Work required
When copying the data, keep every line exactly the same.

Records for the task
---*---
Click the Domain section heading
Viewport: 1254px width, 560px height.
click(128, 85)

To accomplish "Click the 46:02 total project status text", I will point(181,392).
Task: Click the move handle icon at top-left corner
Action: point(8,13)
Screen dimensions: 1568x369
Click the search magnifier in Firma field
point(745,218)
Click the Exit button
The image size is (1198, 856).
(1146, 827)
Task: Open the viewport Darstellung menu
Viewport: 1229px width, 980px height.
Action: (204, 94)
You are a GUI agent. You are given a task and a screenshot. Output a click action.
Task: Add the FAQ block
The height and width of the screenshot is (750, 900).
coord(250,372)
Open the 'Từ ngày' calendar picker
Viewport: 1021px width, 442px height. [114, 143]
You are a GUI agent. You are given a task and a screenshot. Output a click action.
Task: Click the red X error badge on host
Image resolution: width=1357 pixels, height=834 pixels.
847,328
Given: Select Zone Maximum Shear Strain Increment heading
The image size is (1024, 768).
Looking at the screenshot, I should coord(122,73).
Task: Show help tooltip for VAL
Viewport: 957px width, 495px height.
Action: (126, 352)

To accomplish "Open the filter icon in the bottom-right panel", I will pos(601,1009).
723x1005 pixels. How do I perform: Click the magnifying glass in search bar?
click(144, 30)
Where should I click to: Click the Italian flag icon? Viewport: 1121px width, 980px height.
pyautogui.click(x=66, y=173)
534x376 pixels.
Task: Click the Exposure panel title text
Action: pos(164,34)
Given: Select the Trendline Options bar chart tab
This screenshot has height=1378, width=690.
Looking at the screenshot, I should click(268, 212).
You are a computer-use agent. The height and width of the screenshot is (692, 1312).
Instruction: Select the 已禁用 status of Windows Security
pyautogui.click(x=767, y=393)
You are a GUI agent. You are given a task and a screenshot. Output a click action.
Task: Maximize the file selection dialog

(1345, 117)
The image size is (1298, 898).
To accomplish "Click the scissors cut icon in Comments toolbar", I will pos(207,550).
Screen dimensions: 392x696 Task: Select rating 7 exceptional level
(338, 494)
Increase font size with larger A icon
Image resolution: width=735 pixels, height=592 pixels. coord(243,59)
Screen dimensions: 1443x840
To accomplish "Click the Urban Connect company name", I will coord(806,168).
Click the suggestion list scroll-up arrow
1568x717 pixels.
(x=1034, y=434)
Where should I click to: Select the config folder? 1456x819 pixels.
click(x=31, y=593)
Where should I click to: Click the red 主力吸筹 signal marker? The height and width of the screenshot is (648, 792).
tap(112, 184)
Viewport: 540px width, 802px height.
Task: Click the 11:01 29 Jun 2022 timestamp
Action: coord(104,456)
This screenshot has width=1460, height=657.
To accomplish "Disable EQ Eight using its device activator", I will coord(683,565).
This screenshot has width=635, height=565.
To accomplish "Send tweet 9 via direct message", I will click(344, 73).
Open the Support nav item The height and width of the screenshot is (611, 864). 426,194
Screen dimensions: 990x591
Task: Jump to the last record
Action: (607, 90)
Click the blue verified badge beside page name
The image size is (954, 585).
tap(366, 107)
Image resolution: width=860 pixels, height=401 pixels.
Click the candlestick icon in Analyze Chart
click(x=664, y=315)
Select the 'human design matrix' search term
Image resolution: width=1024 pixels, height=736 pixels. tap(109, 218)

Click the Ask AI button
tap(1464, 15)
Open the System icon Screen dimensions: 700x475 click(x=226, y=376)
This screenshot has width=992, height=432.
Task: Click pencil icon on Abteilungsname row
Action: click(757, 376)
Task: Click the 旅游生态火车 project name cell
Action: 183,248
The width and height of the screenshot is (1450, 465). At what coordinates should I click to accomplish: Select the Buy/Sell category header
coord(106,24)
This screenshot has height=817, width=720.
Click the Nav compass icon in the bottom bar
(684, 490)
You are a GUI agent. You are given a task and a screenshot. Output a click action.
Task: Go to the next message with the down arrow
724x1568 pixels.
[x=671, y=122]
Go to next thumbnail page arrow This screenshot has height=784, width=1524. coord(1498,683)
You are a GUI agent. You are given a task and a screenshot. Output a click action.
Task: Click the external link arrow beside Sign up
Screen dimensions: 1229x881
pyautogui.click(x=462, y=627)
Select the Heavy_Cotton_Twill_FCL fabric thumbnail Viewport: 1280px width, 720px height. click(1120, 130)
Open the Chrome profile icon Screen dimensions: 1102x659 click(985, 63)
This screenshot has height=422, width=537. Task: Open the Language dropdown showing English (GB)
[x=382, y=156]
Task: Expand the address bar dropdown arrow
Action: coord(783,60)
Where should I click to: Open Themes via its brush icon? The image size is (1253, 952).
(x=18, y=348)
---*---
Your solution
Click the Domain section heading
Viewport: 1254px width, 560px height.
click(128, 85)

To accomplish "Click the 46:02 total project status text", I will point(181,392).
Task: Click the move handle icon at top-left corner
Action: point(8,13)
Screen dimensions: 1568x369
Click the search magnifier in Firma field
point(745,218)
Click the Exit button
The image size is (1198, 856).
(1146, 827)
Task: Open the viewport Darstellung menu
Viewport: 1229px width, 980px height.
Action: (204, 94)
You are a GUI agent. You are given a task and a screenshot. Output a click action.
Task: Add the FAQ block
The height and width of the screenshot is (750, 900).
coord(250,372)
Open the 'Từ ngày' calendar picker
Viewport: 1021px width, 442px height. [114, 143]
You are a GUI agent. You are given a task and a screenshot. Output a click action.
Task: Click the red X error badge on host
Image resolution: width=1357 pixels, height=834 pixels.
847,328
Given: Select Zone Maximum Shear Strain Increment heading
The image size is (1024, 768).
Looking at the screenshot, I should coord(122,73).
Task: Show help tooltip for VAL
Viewport: 957px width, 495px height.
Action: (126, 352)

To accomplish "Open the filter icon in the bottom-right panel", I will pos(601,1009).
723x1005 pixels. How do I perform: Click the magnifying glass in search bar?
click(144, 30)
Where should I click to: Click the Italian flag icon? Viewport: 1121px width, 980px height.
pyautogui.click(x=66, y=173)
534x376 pixels.
Task: Click the Exposure panel title text
Action: pos(164,34)
Given: Select the Trendline Options bar chart tab
This screenshot has height=1378, width=690.
Looking at the screenshot, I should click(268, 212).
You are a computer-use agent. The height and width of the screenshot is (692, 1312).
Instruction: Select the 已禁用 status of Windows Security
pyautogui.click(x=767, y=393)
You are a GUI agent. You are given a task and a screenshot. Output a click action.
Task: Maximize the file selection dialog

(1345, 117)
The image size is (1298, 898).
To accomplish "Click the scissors cut icon in Comments toolbar", I will pos(207,550).
Screen dimensions: 392x696 Task: Select rating 7 exceptional level
(338, 494)
Increase font size with larger A icon
Image resolution: width=735 pixels, height=592 pixels. coord(243,59)
Screen dimensions: 1443x840
To accomplish "Click the Urban Connect company name", I will coord(806,168).
Click the suggestion list scroll-up arrow
1568x717 pixels.
(x=1034, y=434)
Where should I click to: Select the config folder? 1456x819 pixels.
click(x=31, y=593)
Where should I click to: Click the red 主力吸筹 signal marker? The height and width of the screenshot is (648, 792).
tap(112, 184)
Viewport: 540px width, 802px height.
Task: Click the 11:01 29 Jun 2022 timestamp
Action: coord(104,456)
This screenshot has width=1460, height=657.
To accomplish "Disable EQ Eight using its device activator", I will coord(683,565).
This screenshot has width=635, height=565.
To accomplish "Send tweet 9 via direct message", I will click(344, 73).
Open the Support nav item The height and width of the screenshot is (611, 864). 426,194
Screen dimensions: 990x591
Task: Jump to the last record
Action: (607, 90)
Click the blue verified badge beside page name
The image size is (954, 585).
tap(366, 107)
Image resolution: width=860 pixels, height=401 pixels.
Click the candlestick icon in Analyze Chart
click(x=664, y=315)
Select the 'human design matrix' search term
Image resolution: width=1024 pixels, height=736 pixels. tap(109, 218)

Click the Ask AI button
tap(1464, 15)
Open the System icon Screen dimensions: 700x475 click(x=226, y=376)
This screenshot has width=992, height=432.
Task: Click pencil icon on Abteilungsname row
Action: click(757, 376)
Task: Click the 旅游生态火车 project name cell
Action: 183,248
The width and height of the screenshot is (1450, 465). At what coordinates should I click to accomplish: Select the Buy/Sell category header
coord(106,24)
This screenshot has height=817, width=720.
Click the Nav compass icon in the bottom bar
(684, 490)
You are a GUI agent. You are given a task and a screenshot. Output a click action.
Task: Go to the next message with the down arrow
724x1568 pixels.
[x=671, y=122]
Go to next thumbnail page arrow This screenshot has height=784, width=1524. coord(1498,683)
You are a GUI agent. You are given a task and a screenshot. Output a click action.
Task: Click the external link arrow beside Sign up
Screen dimensions: 1229x881
pyautogui.click(x=462, y=627)
Select the Heavy_Cotton_Twill_FCL fabric thumbnail Viewport: 1280px width, 720px height. click(1120, 130)
Open the Chrome profile icon Screen dimensions: 1102x659 click(985, 63)
This screenshot has height=422, width=537. Task: Open the Language dropdown showing English (GB)
[x=382, y=156]
Task: Expand the address bar dropdown arrow
Action: coord(783,60)
Where should I click to: Open Themes via its brush icon? The image size is (1253, 952).
(x=18, y=348)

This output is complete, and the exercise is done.